Bernadette Jones and Dr Tristram Ingham of the University of Otago, Wellington, responsible for the concept of the bubble. Photo / Otago University
"Stay in your bubble", "don't break your bubble" - these were all expressions New Zealanders got used to hearing throughout lockdown.
Now, we talk about transtasman bubbles and travel bubbles - and the concept has become part of our everyday vocabulary.
Prime Minister Jacinda Ardern adopted the concept in the early days of the coronavirus pandemic, as a way to easily explain to New Zealanders how they needed to stay isolated to help fight the virus.
Now, the man who came up with the concept of the bubble has spoken about his reaction to the uptake on his idea.
Dr Tristram Ingham, a senior research fellow in the Department of Medicine at the University of Otago in Wellington, came up with the concept while advising the Ministry of Health on the pandemic response for the disability sector.

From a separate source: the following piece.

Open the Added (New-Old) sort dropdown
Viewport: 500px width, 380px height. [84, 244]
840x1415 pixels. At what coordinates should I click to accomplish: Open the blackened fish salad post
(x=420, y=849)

An article in Otago University Bulletin Board online reveals Ingham has been "surprised and delighted" by the take up on his idea.
"I remember the first time I saw Prime Minister Jacinda Ardern say it. It was like 'wow, she said it', our concept got out there," he told the Otago Bulletin Board.
"And there was a great sense of pride from within the disability directorate that we had contributed to the whole picture," the medical adviser and academic added.
Ingham's work, alongisde that of his collaborators, including his wife Bernadette Jones, a research fellow in the Department of Medicine, and fellow academics Dr Meredith Perry and Dr Brigit Mirfin-Veitch have reportedly been commended by director general of health Dr Ashley Bloomfield in a letter to Otago University's Vice-Chancellor Professor Harlene Hayne.
Bloomfield said Ingham's concept of the "bubble" helped frame life more positively under alert levels 4 and 3.
The concept was originally created for those with disabilities but it spread far wider than Ingham could have imagined.
The academic is also the national executive chairman for the Muscular Dystrophy Association of New Zealand, and lives with muscular dystrophy himself. He came up with the concept before the Prime Minister announced the alert level system New Zealand would be adopting.
His focus was on protecting people with disabilities from the pandemic.
"We didn't want at-risk communities to be passive recipients of their fate," he said.
"The methods had to be around empowering individuals and whānau to have control over their own life and situations for self-preservation."
Concepts of self-isolation and social distancing were harder to explain to the public, but the idea of the bubble was easier to understand.
"Bubbles are a universally known concept, which could be made appealing to children or to people that didn't have a public health background. They could think of a bubble as a fragile yet beautiful structure that has to be nurtured and preserved," Ingham explained.
"And it introduced the concept of making sure you don't burst your bubble."
Thinking of people with low literacy and those with English as a second language, Ingham and his team also came up with a video to act as a "visual representation" of the concept.
Two days before lockdown, Jones and Ingham's colleague enlisted the help of one of the couple's daughters, Emma Draper, who is an actress, to help produce the video.
Build your Bubble was then adopted by the Ministry of Health.
Once Ardern told Kiwis that they needed to "stay in their bubbles", the concept took off.
"What I think is quite interesting and ironic is that it seems to be being picked up internationally and a whole bunch of other academics are starting writing about what it means, and the symbology of it. In some cases they are reading more into it than I even thought at the time," he said.
"We were just working as fast as we could and we locked on to a concept and ran with it."